Treasury Secretary Steve Mnuchin just got a lesson in economics from an Iowa Democratic Congresswoman

Secretary of the Treasury Steve Mnuchin tried desperately to defend President Donald Trump’s disastrous trade war Wednesday morning during a hearing of the House Financial Services Committee, but a Democratic member of the committee set him straight on the basics of trade, tariffs, and who pays the bill.

Rep. Cindy Axne (D-IA) asked Mnuchin about the impact tariffs were having on both American companies and consumers. When she asked if companies would pass on the cost of the tariffs to those buying products, the Treasury Secretary tried desperately to evade answering. Finally, Axne inquired:

“Do you agree that American consumers will be paying more as a result of these tariffs?”

Mnuchin replied:

“I don’t necessarily agree with that and that’s something we’re monitoring very carefully.”

That’s when Axne began using facts to pin Mnuchin down:

“So you disagree with all of our key retailers in the country, the experts who say that a tariff is most likely passed on to consumers, that’s historically what happens, you disagree with that as the secretary of the treasury?”

The Treasury chief finally caved in, though he also claimed that Trump would make sure the costs wouldn’t allow tariffs costs to be paid solely by consumers:

“There may be a small number of items where the tariff may be passed on.”

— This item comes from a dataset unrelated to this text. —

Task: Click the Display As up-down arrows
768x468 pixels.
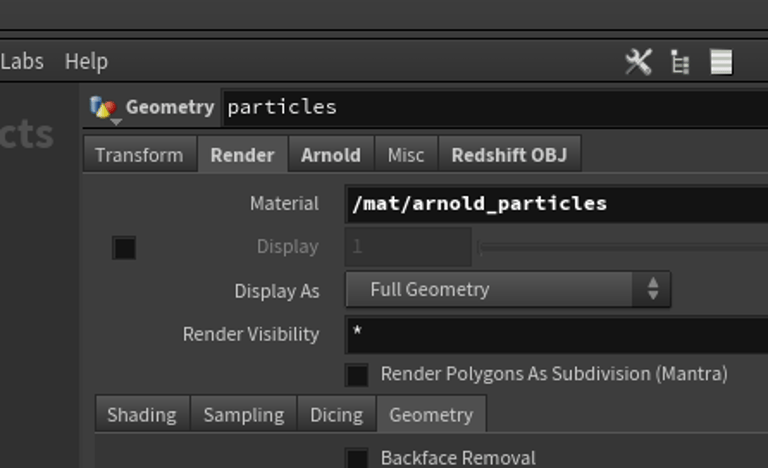Action: [652, 289]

Axne wasn’t having any of Mnuchin’s double talk, reminding him:

“I think it’s the importers who make the decisions on that! It’s their products that they’re importing!”

Trump has often said the Chinese pay the trade tariffs. On May 9, he told reporters:

Tariffs are “paid for mostly by China, by the way, not by us.”

But as Politifact notes, that’s simply not true:

“It is inaccurate to say that ‘countries pay’ tariffs on commercial and consumer goods — it is the buyers and sellers that bear the costs,” said Ross Burkhart, a Boise State University political scientist. “Purchasers pay the tariff when they buy popular products. Sellers lose market share when their products get priced out of markets.”

If it costs a company more to import or export their product, they pass that cost along to consumers, which is just like an additional tax being placed on that purchase. So Mnuchin — much like his boss — is lying.